:: ASSIGNMENT ::
For the word "agent", count the lines of the records that hold it, and give only that number.

:: Dataset records ::
————

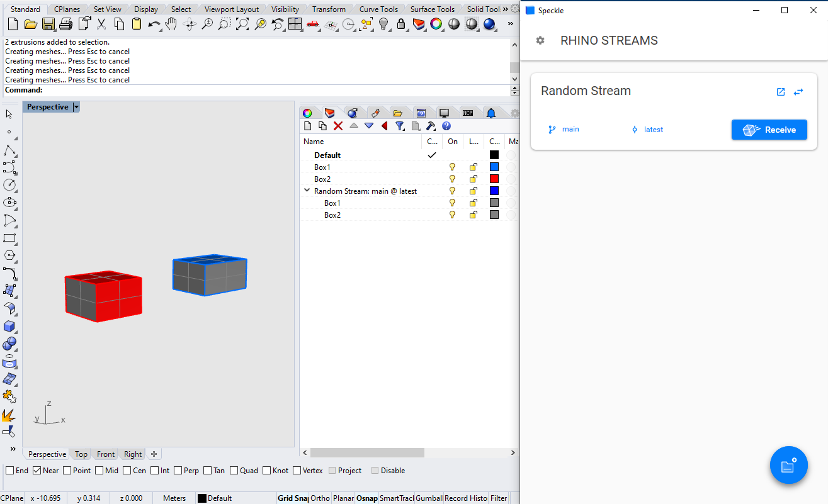Click the Speckle add stream floating button
This screenshot has width=828, height=504.
pos(788,466)
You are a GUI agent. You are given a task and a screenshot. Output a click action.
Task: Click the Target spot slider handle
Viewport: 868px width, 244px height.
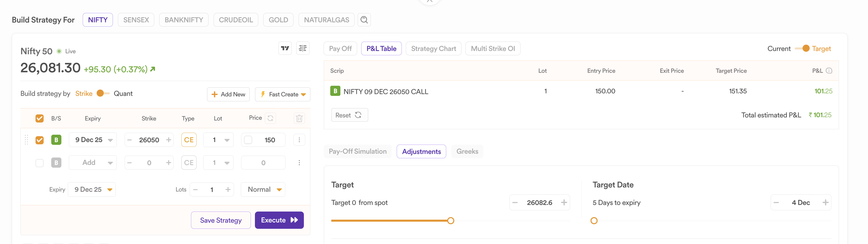pyautogui.click(x=451, y=221)

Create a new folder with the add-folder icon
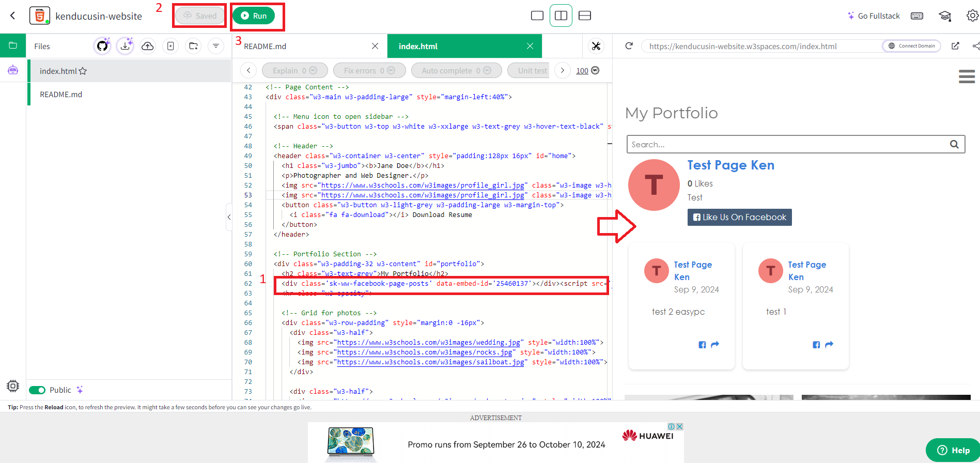point(193,46)
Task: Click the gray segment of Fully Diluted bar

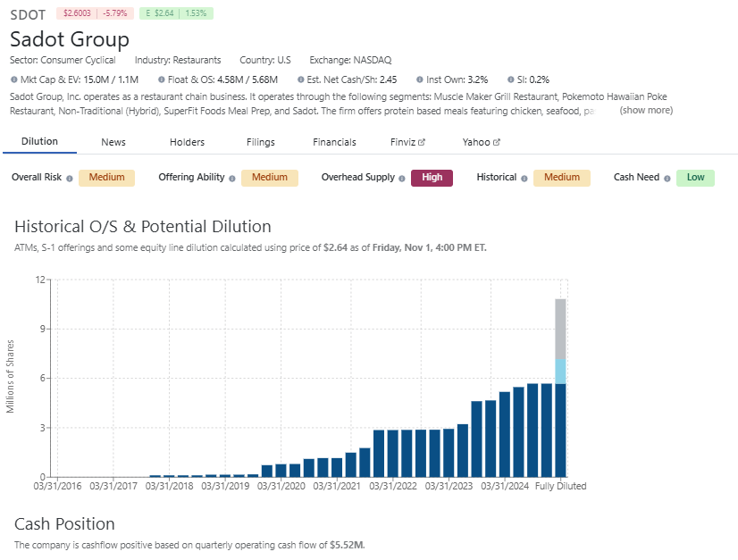Action: [560, 328]
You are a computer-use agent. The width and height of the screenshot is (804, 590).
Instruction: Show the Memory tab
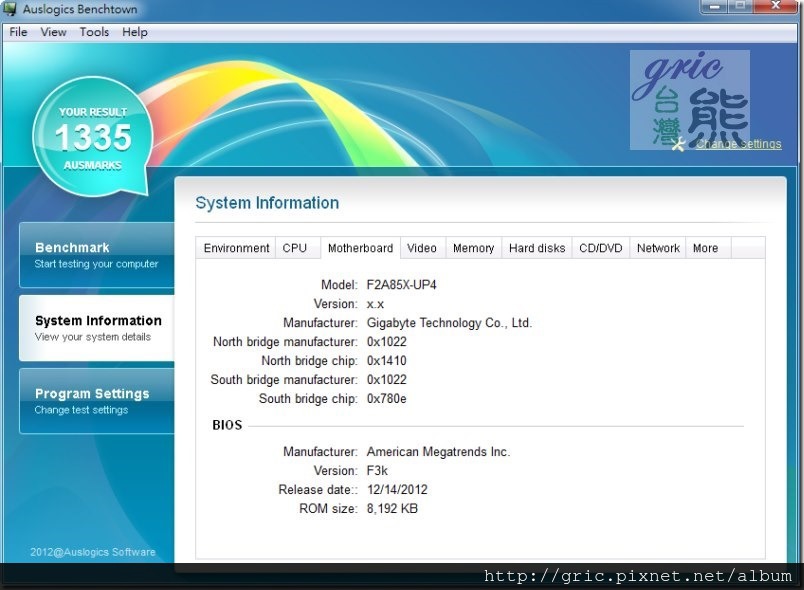(x=473, y=248)
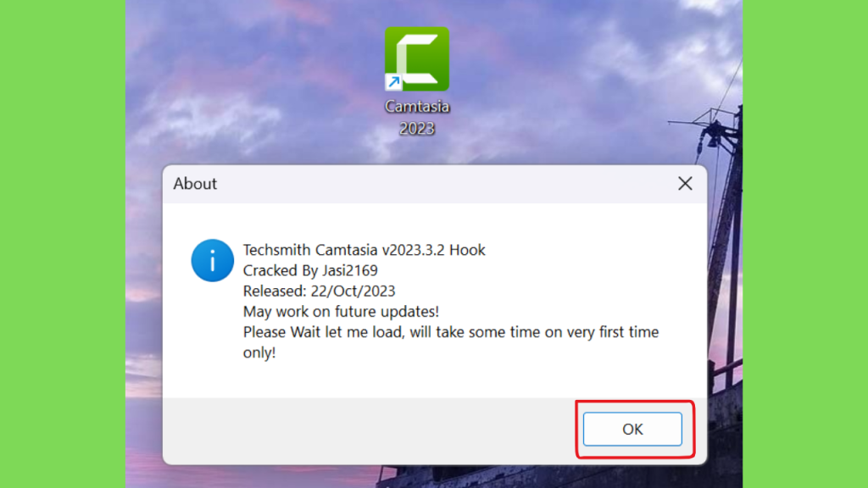
Task: Select the Camtasia 2023 desktop shortcut icon
Action: (x=417, y=58)
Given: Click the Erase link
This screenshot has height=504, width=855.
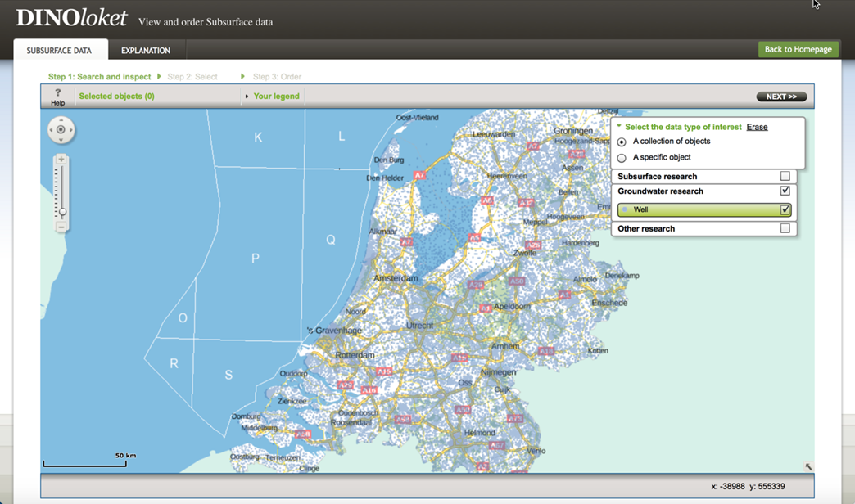Looking at the screenshot, I should click(x=757, y=128).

————

:: WRITTEN RESPONSE ::
2